Gli inconvenienti che hanno colpito diversi protagonisti della parte alta della classifica nella settima tappa hanno consentito a Tomecek di avanzare fino alla terza posizione nella classifica generale provvisoria auto-camion, confermando l’efficacia della sua condotta regolare in una categoria dove affidabilità e gestione del mezzo sono determinanti.

Classica: Toyota BJ73 di Clays-Clays ancora al comando

Nella gara classica, dopo una giornata di riposo, la competizione è ripresa con tre zone di regolarità e 149 km da percorrere, esclusi i tratti di collegamento.
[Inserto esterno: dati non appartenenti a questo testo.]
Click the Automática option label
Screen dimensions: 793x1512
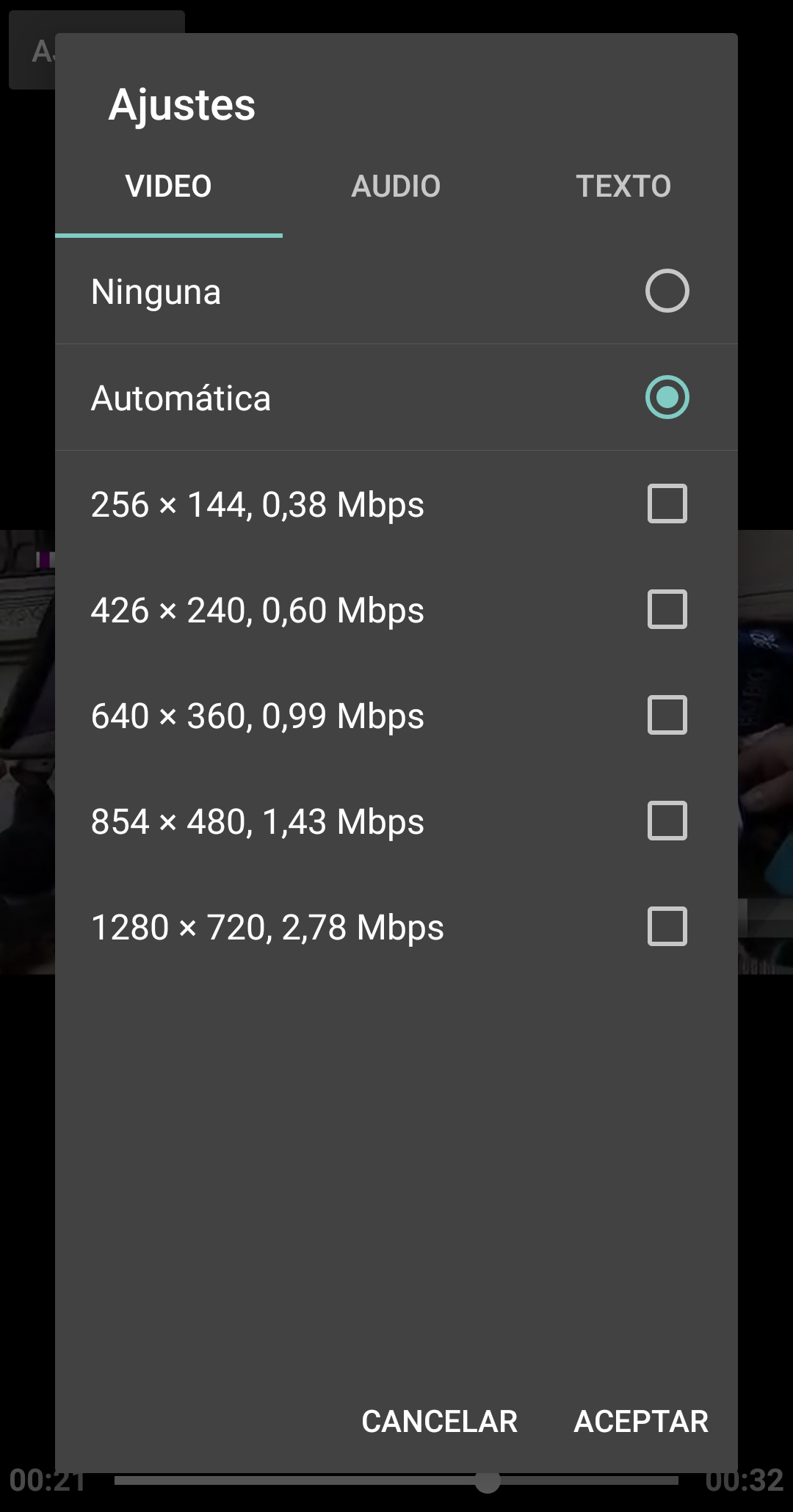point(181,399)
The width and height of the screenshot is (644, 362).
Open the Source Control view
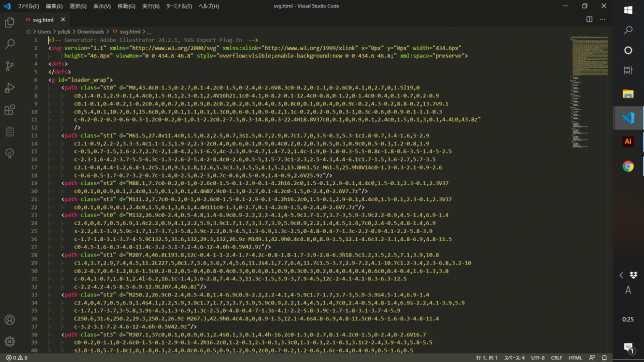9,66
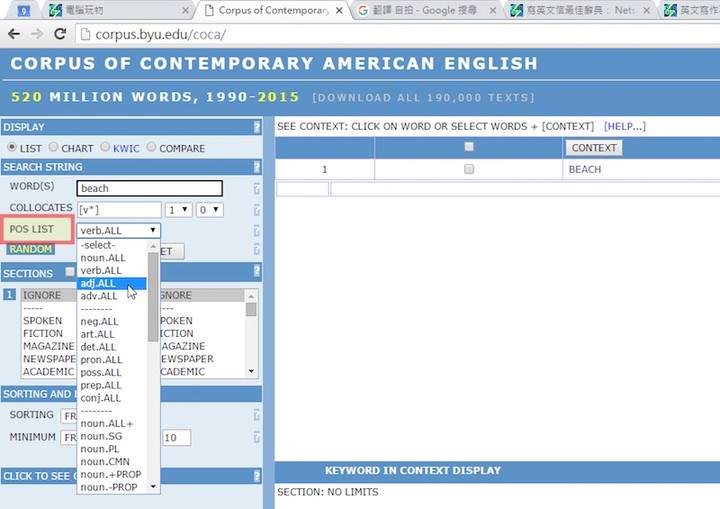Click the browser back arrow
Image resolution: width=720 pixels, height=509 pixels.
coord(14,34)
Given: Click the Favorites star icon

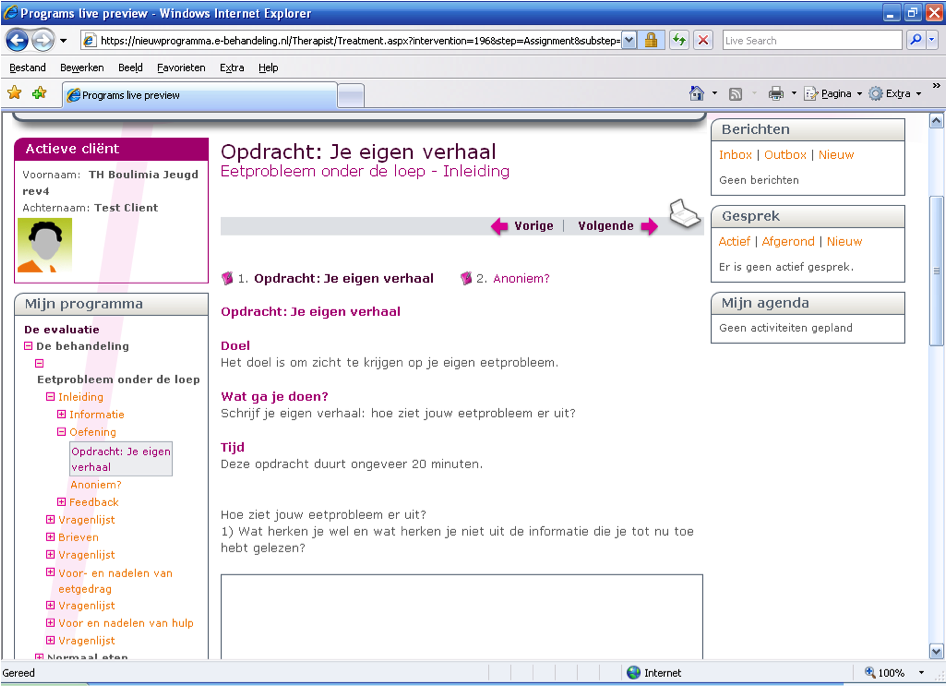Looking at the screenshot, I should pyautogui.click(x=15, y=93).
Eric e Tom Clays mantengono la leadership con la loro Toyota BJ73 del 1986, continuando a dettare il ritmo tra i veicoli storici.

Alle loro spalle, i connazionali belgi René Declercq e John Demeester restano in scia con il Bombardier Iltis del 1980, mentre il podio provvisorio è completato dall’austriaco Peter Brabeck-Letmathe, affiancato dal francese Jean Michel Gayte, in gara con un Mitsubishi Pajero del 1998.

Prossima tappa: 390 km di sabbia verso Amodjar

Domani, mercoledì 10 gennaio , la carovana dell’Africa Eco Race punterà verso est in direzione del villaggio di Amodjar. In programma una speciale di 390 km completamente su sabbia, un terreno che, unito alle alte temperature mauritane oltre i 30 gradi, rischia di trasformarsi in un ulteriore banco di prova per mezzi e piloti, con la possibilità di nuovi scossoni nelle classifiche di tutte le categorie.